その状態で、多数のタレントを抱えている新会社は、いったい何を原資として、稽古場や打ち合わせ場所など新会社に必要な施設を用意するのでしょうか。
その原資はどこから調達するのでしょうか。

 ジュリー氏は、一切カネを出していないと言っていますが、今のところ、ジュリー氏のもつ会社のものを借りて、原資もジュリー氏から借りるしかないのではないでしょうか。
新会社の福田淳CEOは、金融機関からの借り入れで、当面の運転資金はめどがついたとメディアに語っていますが、本当でしょうか?

 4.新会社の名前やジャニーズを冠したグループ名の選定をファンクラブに相談するということですが、これは全員にアンケートでも取ったのでしょうか。
それともファンクラブの一部幹部と話し合ったのでしょうか。

(※編集部注)1999年10月から14週にわたって行われた『週刊文春』のジャニーズに対する「ホモセクハラ」追求キャンペーンに対し、ジャニーズ側が同年11月にジャニーズ事務所とジャニー喜多川氏が文春に対して名誉毀損(きそん)で提訴。裁判でジャニー氏は、少年たちへの性加害に対して「一切ございません」と答えているが、「少年たちがウソをつく理由がありますか?」という弁護側の問いに、「彼らがウソの証言をしたということを、僕は明確には言い難い」と答えた。文春の弁護は、その瞬間に「勝った」と思ったという。

■500億円のファンクラブの収入
 5.なぜ、そこまでファンクラブに権限をもたせるのでしょうか。
ファンクラブはファミリークラブと称しますが、以前から1200万人の会員を抱えるとジャニーズ事務所は公言していました。
入会金は1000円。年会費は4000円。
一人4000〜5000円を1200万人の会員数と計算すると、約500億〜600億円もの収入があることになります。
このクラブの収入は、どこに上納されるのでしょうか。

 2022年12月に東京国税局から“お年玉”など約9000万円を経費計上していたものは経費に認められないとして、約4000万円を追徴課税されていましたが、事務所の“常識外れ”な会計処理がうかがえます。

 また、これはあくまでも会費です。
チケットを買うために家族を全員会員にしているケースもあるといいますし、ファンクラブに入るのはコンサートで「ファンクラブ優先チケット」を申し込むためですが、そのチケットに当選したファンが代金を支払う先は、ジャニーズFCを運営しているジャニーズ事務所ではなく、「ヤング・コミュニケーション」という企業になっています。
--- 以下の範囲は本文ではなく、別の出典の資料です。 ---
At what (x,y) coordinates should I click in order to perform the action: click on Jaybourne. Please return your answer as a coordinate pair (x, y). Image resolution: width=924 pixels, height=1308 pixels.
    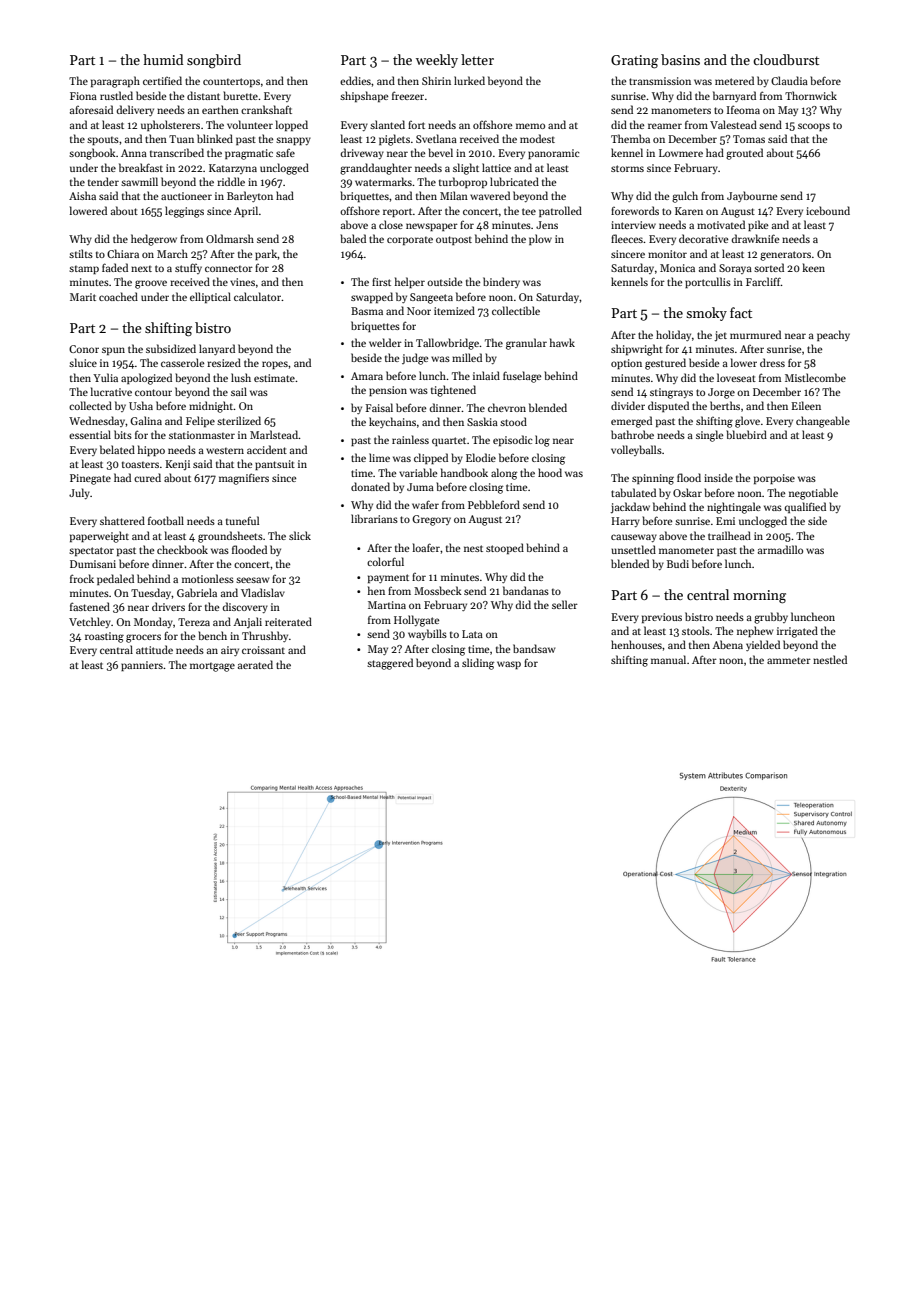
    Looking at the image, I should click on (752, 196).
 6.7日の会見で、ジャニーズ事務所社長の辞任を発表したジュリー氏ですが、9月の時点ではヤング・コミュニケーション社の代表取締役は外れていません。
発表もありません。オカネのなる木であるこの会社は、大事なはず。
グループ会社をすべて引退するとジュリー氏が言うなら、この会社の社長は誰になるのでしょうか。
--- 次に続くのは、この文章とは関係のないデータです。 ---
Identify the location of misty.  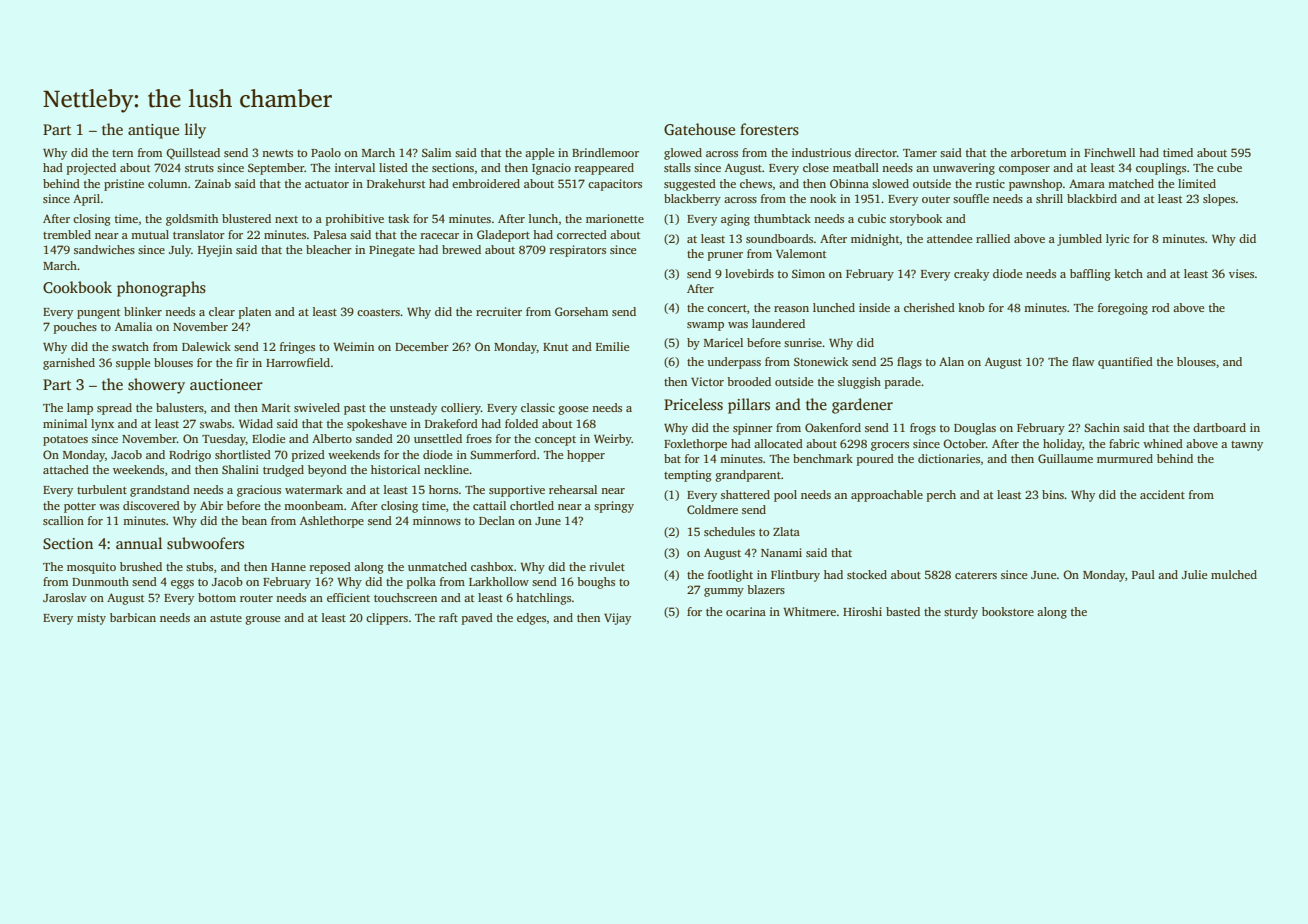
(91, 619).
 7.補償については、その後も、被害者が増加しているにもかかわらず、補償が確定した人数はわずかです。本当に誠実に補償に向き合う気持ちはあるのでしょうか。元々性加害に関する補償は、経験豊かな弁護士などによると、大体数百万円にしかなりません。

 被害者の多くは、ただ性加害を加えられただけでなく、その精神的苦痛により、人生そのものを破壊された人々が多く、その人々に、弁護士ばかりのチームで彼らの人生を取り戻すような気持ちのこもった補償ができるのでしょうか。

 HPの申し込みフォームを通じて、被害を届け、外部の三人の弁護士により、聞き取りをして補償額を決めるということは、あまりに、誠意のない補償行為だと考えます。多大なトラウマを抱えた被害者が自殺までしているという現状なら、このスキームでは、また自殺者がでないとも限りません。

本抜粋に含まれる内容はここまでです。